- _Listed entries_:
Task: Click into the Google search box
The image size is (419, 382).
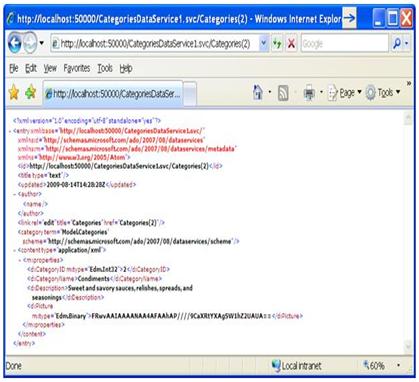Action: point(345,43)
* * *
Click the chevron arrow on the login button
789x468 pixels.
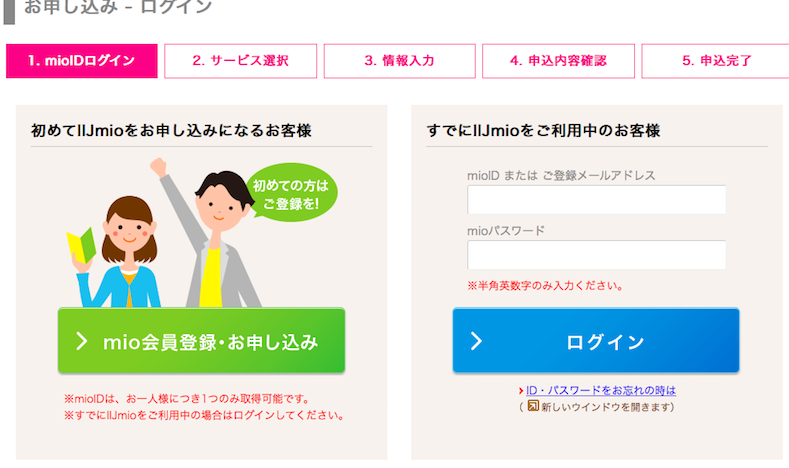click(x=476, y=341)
* * *
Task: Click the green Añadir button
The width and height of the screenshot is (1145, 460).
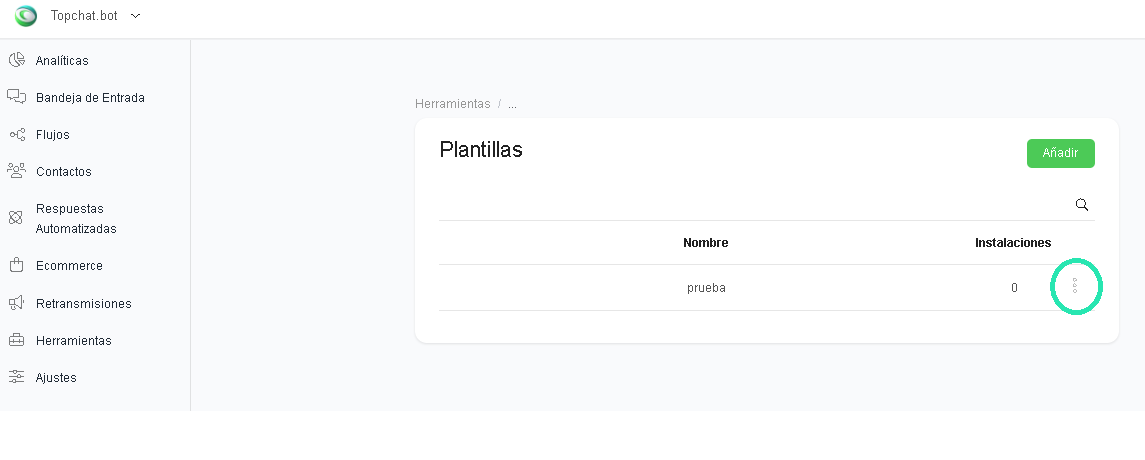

- _What is expected_:
Rewrite the records from the line containing "Task: Click the green Añadir button" through the line containing "The width and", changing "green" to "blue" and leaving everything else unchanged.

- _Complete answer_:
Task: Click the blue Añadir button
The width and height of the screenshot is (1145, 460).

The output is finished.